Big Enough For Slaughter

My father-in-law bought two calves for the baby. He won’t name them, which I think is a bad sign.

They are black and white bulls that he bought for thirty dollars a piece. The dairy sells off the males and retains the females for milking in the spring. He keeps them in the barn behind the house. He closed them in with fencing made from electric wire.

I used to try to make my husband go out there with me, alone, when we first got married. I thought the barn was incredibly sexy. But he didn’t like it and we never did anything in there. He prefers a proper bed or not at all.
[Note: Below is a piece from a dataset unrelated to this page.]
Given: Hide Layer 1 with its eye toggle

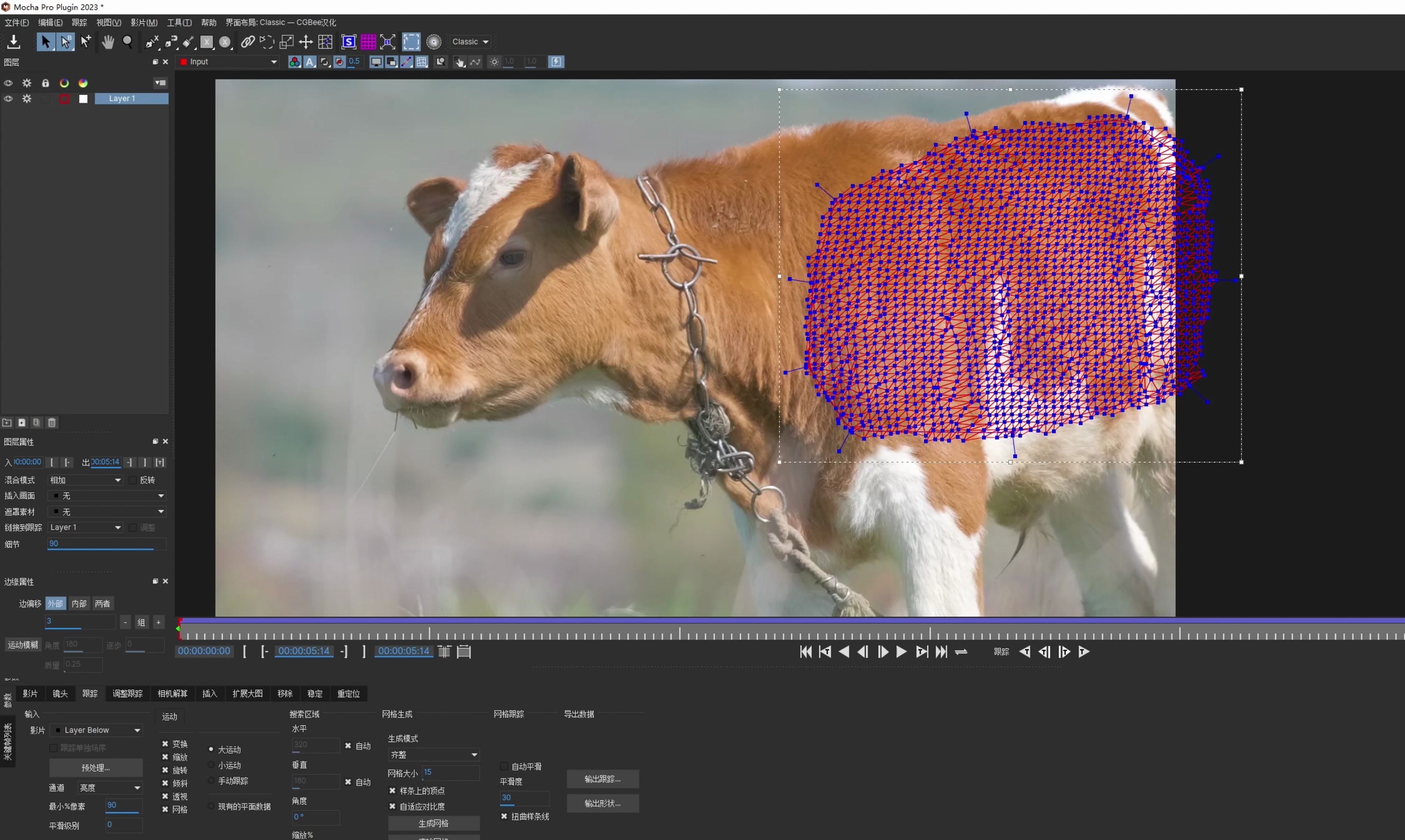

The calves drink their milk in the barn. They drink out of galvanized buckets with rubber nipples and bright, cheery labels: Calf-Teria. Steam rises from the buckets. The baby plays in the hay.

“Show her the milk parlor,” my father-in-law says.

My husband shows me the milk parlor in the back of the barn. I was thinking of an ice cream parlor but this is a windowless stall with built-in levels that zigzag up the wall. It is dark and dirty with a drain in the floor crusted with rust. It’s where my mother-in-law used to milk the goats.

“I was beautiful when he met me,” my mother-in-law tells me whenever she comes to visit. They are divorced now. “But then he worked me to death.” Her face is carved with lines and looks like a side of a suitcase that’s been left out in the sun.

“This is Triangle Head,” my father-in-law says. “And that is Square Head.” He pets the heads of the calves while they nurse. They are bull headed and big eyed. Their eyes bulge, gelatinous and nervous. They make a steady, rhythmic clicking sound as they nurse from the Calf-Teria buckets. The baby throws the hay. He tries to grab one of the calves by the eyeball. The calves nurse: click, click, click.

“Aren’t you too old for this?” I ask. My father-in-law is eighty-three and pigeon-toed, lurching across the field with the Calf-Teria buckets.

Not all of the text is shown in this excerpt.